[이뉴스투데이 김영민 기자] 진통 끝에 실손보험 청구 간소화 법안이 국회의 문턱을 넘었다.

실손보험에 가입하고도 청구 금액이 적거나 절차가 복잡해 포기한 보험 가입자가 정당한 권리를 행사할 수 있는 길이 열린 셈이다.

2014년 국민권익위원회가 건강보험과 같이 청구 전산화를 권고한지 14년 만이다. 그동안 보험금 미청구는 연간 2760억원에 달한다.

실손보험 청구 간소화 법안 통과로 내년부터 보험사는 보험금 청구금액이, 병원 등의 의료기관도 행정비용 부담이 각각 커질 수밖에 없다.

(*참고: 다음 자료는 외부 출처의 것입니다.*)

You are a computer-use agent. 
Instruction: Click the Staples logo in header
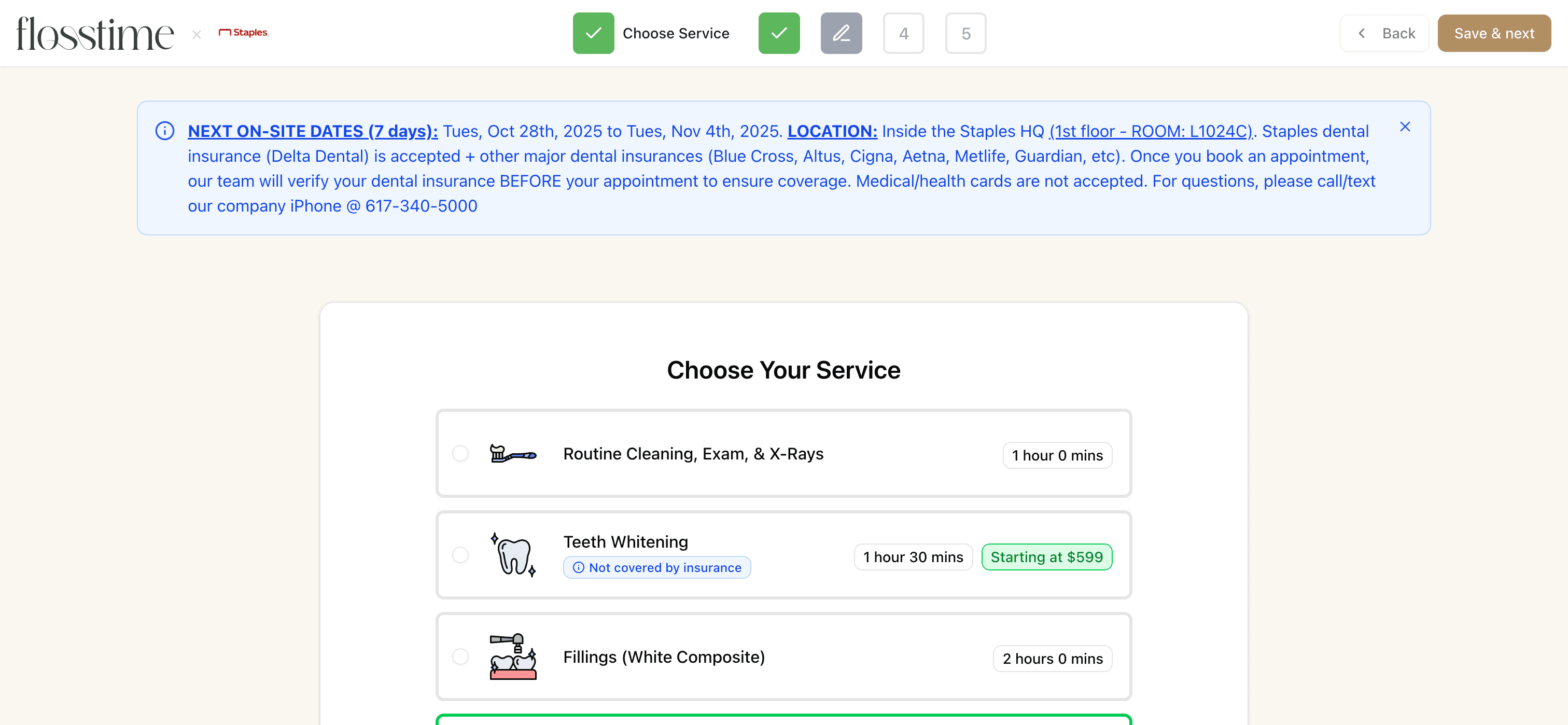coord(244,32)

의료법상 의원급 기관과 약사법상 약국의 경우는 2년 뒤 시행이 예정됐다. 상대적으로 규모가 작아 전산 시스템 구축에 시간이 필요한 까닭이다.

보험사와 의료기관 등의 부담이 커졌지만 보험가입자는 일일이 발급받아야 했던 서류를 병‧의원 등에 원스톱 보험금 청구만으로도 권리를 보장받을 수 있다.

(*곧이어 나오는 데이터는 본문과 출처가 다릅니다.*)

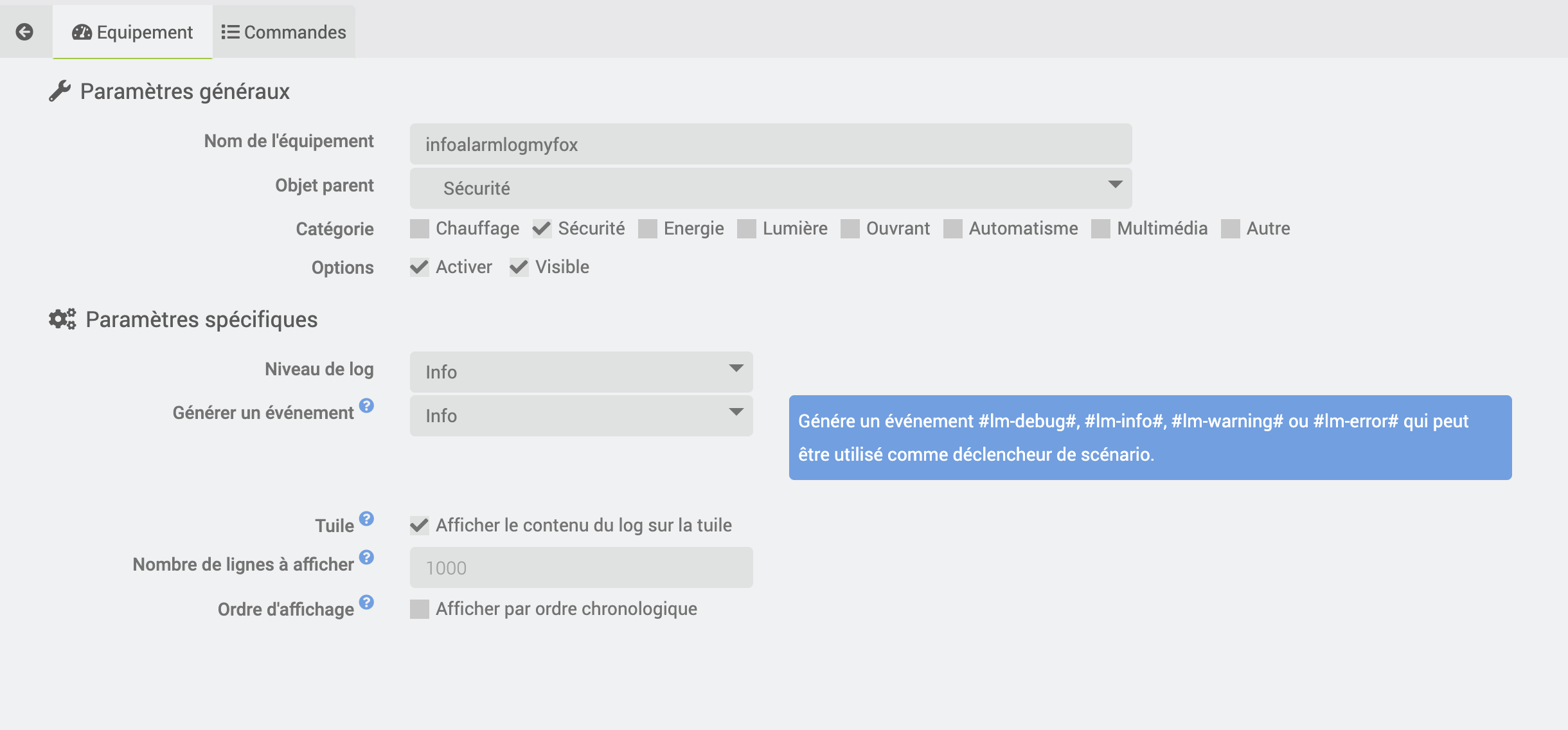Click the gears icon beside Paramètres spécifiques
This screenshot has width=1568, height=730.
[x=62, y=319]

특히 복잡한 청구 절차로 어려움을 겪던 노년층, 정보 취약계층은 손 쉽게 보험금을 수령할 수 있게 됐다.

다만 법안이 시행되기 전까지 진통은 계속될 전망이다.

의료계가 보험사의 이익을 대변한 법안으로 규정하고 의료법과 상충되는 문제를 제기하면서 위헌 소송을 예고하고 있어서다.

그동안 의협, 약협 등에서는 개인정보유출, 보험사의 의료데이터 집적을 통한 보험금 지급거절, 보험가입 거부 등을 이유로 삼으며 반대해 왔다.

중계기관이 필요하다면 △자료의 집적 금지 △이해단체와 무관한 공적기능 수행기관 선정 △중계기관으로의 자율적인 전송방법 보장 △중계기관 모니터링 등 운영 전반에 관여하는 전담기구 설치 등 안전장치 마련을 충분조건으로 제시해왔다.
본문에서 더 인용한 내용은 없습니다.